Exercise directions:
Could you copy the records from their start through the line containing "point(17,686)", substituting "screen capture" for every "screenshot" and keeping everything else the same? Leave the pictures out of your answer.

--- Begin Records ---

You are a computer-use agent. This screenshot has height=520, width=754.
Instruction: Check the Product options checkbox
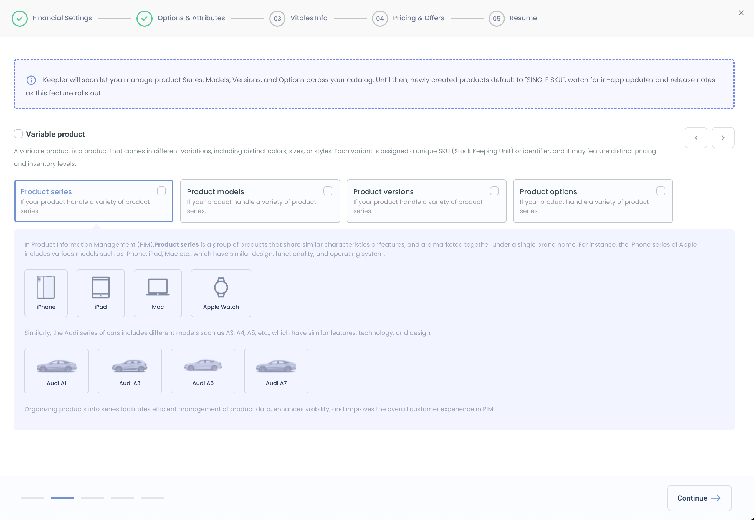pyautogui.click(x=661, y=191)
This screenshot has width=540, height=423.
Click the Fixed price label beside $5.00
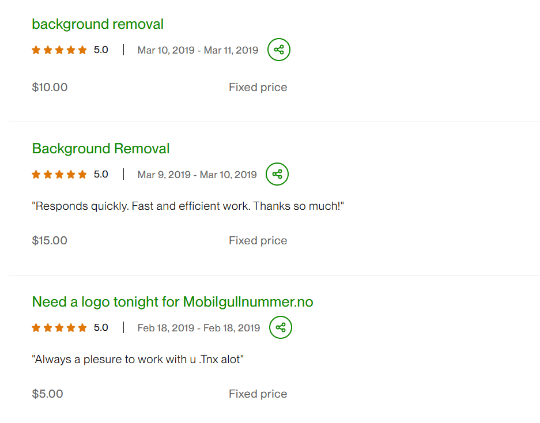258,394
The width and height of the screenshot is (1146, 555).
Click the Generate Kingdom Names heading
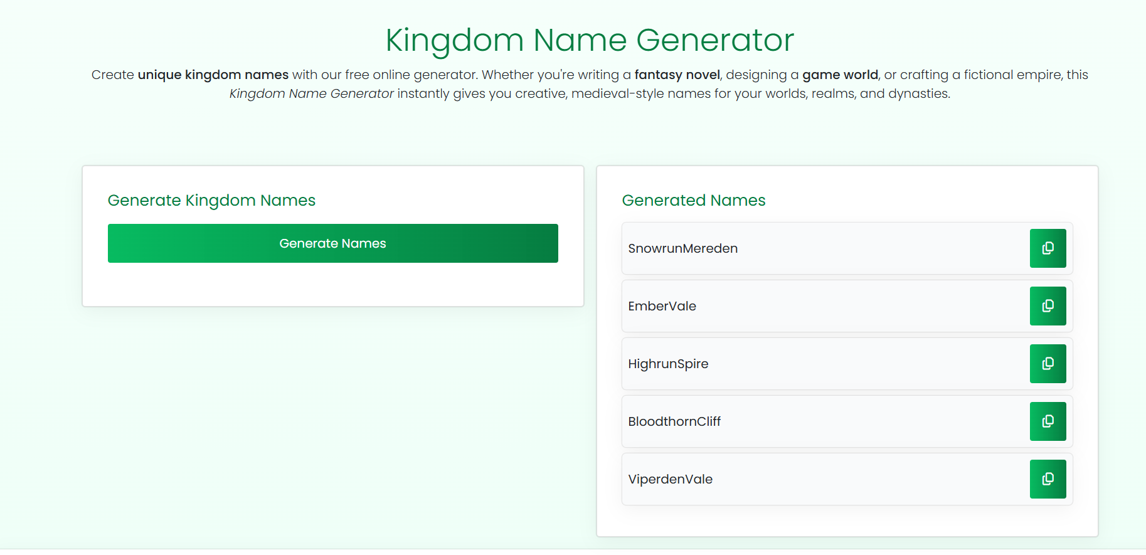(x=211, y=200)
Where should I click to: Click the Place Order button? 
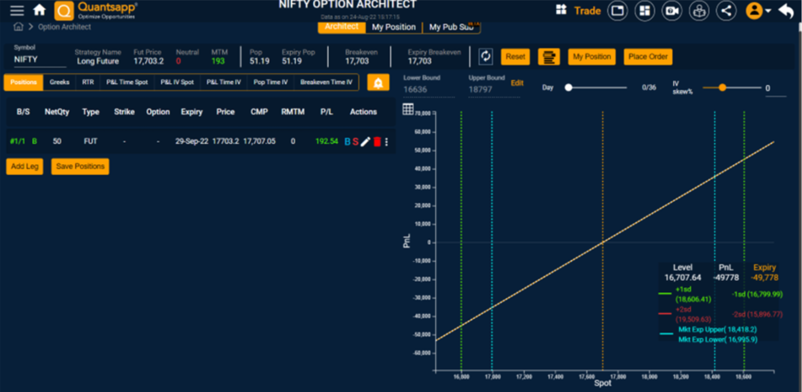pos(647,56)
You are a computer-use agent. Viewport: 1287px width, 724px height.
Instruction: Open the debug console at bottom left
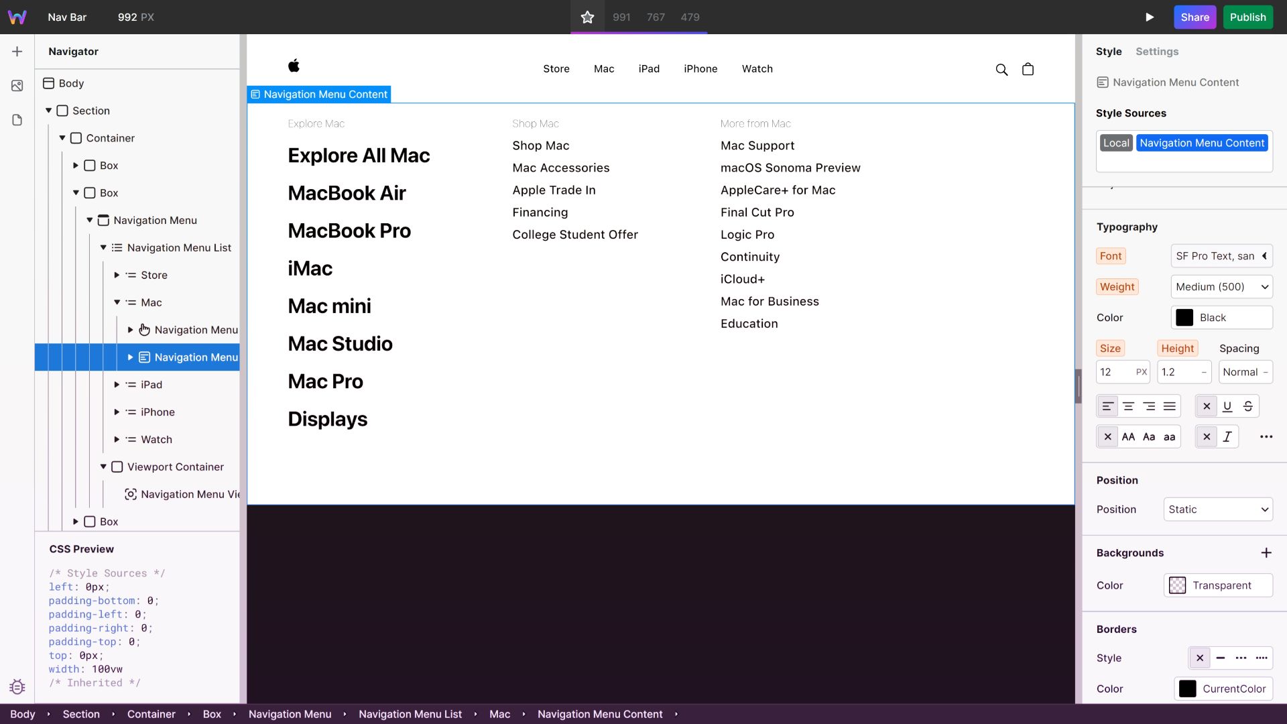point(17,686)
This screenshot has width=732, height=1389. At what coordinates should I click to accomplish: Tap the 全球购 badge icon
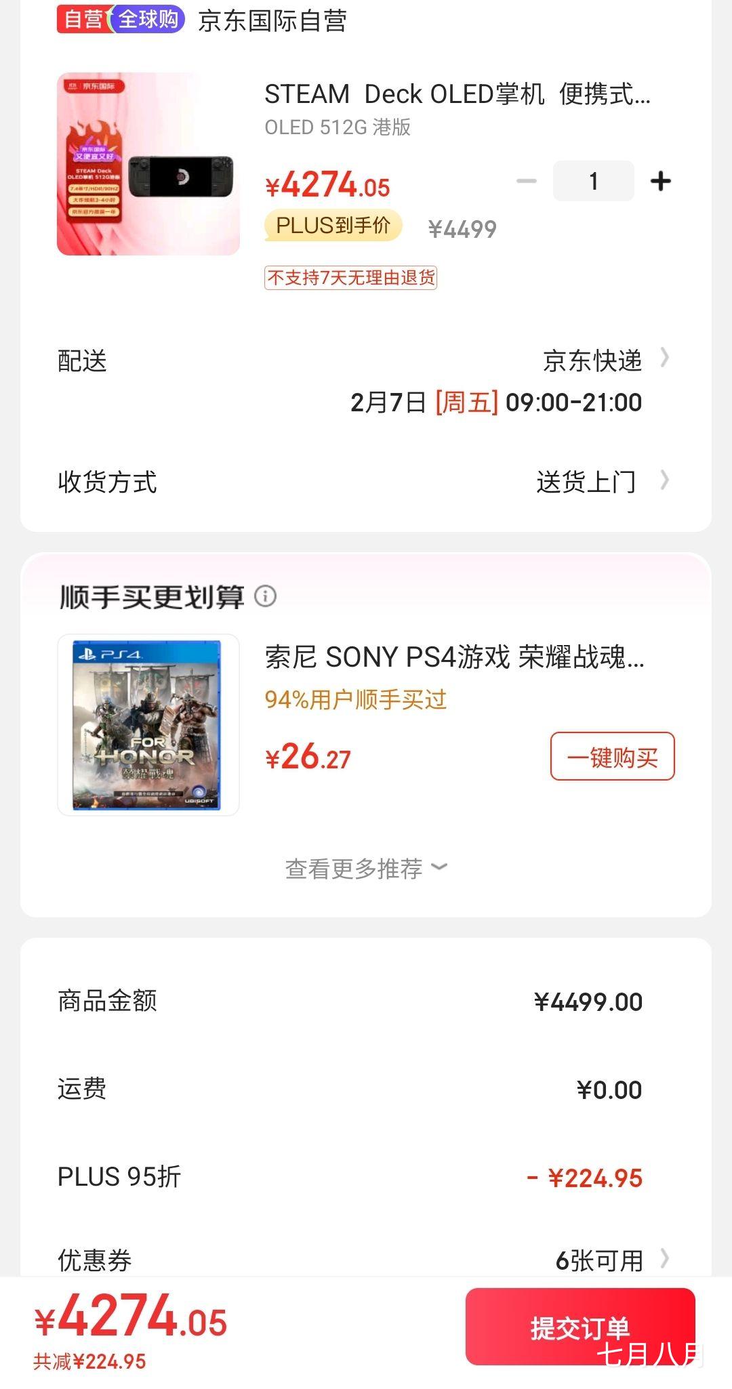pos(148,20)
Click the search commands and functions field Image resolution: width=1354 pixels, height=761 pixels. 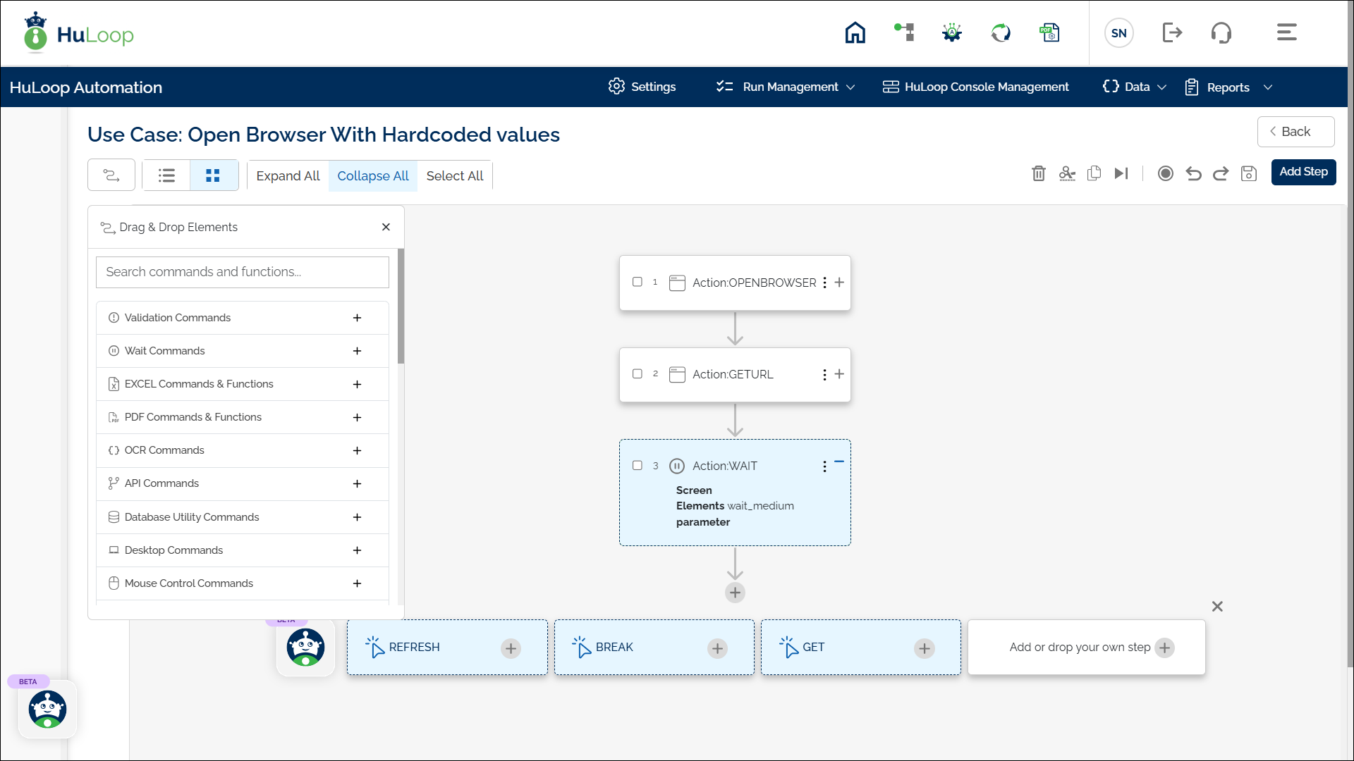point(242,272)

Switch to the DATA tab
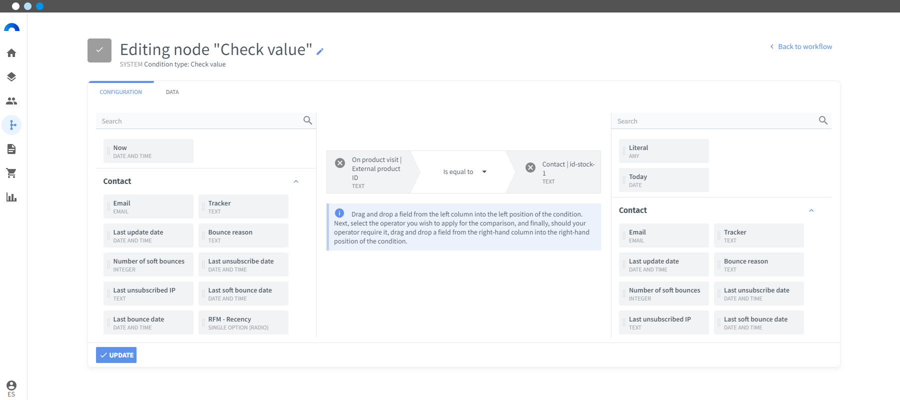pyautogui.click(x=173, y=92)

--- End Records ---

Worked answer:
You are a computer-use agent. This screen capture has height=520, width=754.
Instruction: Check the Product options checkbox
pyautogui.click(x=661, y=191)
This screen capture has width=540, height=423.
Click the Fixed price label beside $5.00
258,394
The width and height of the screen capture is (1146, 555).
Click the Generate Kingdom Names heading
(x=211, y=200)
Where should I click to: Click the Place Order button? 
pos(647,56)
You are a computer-use agent. Viewport: 1287px width, 724px height.
Instruction: Open the debug console at bottom left
point(17,686)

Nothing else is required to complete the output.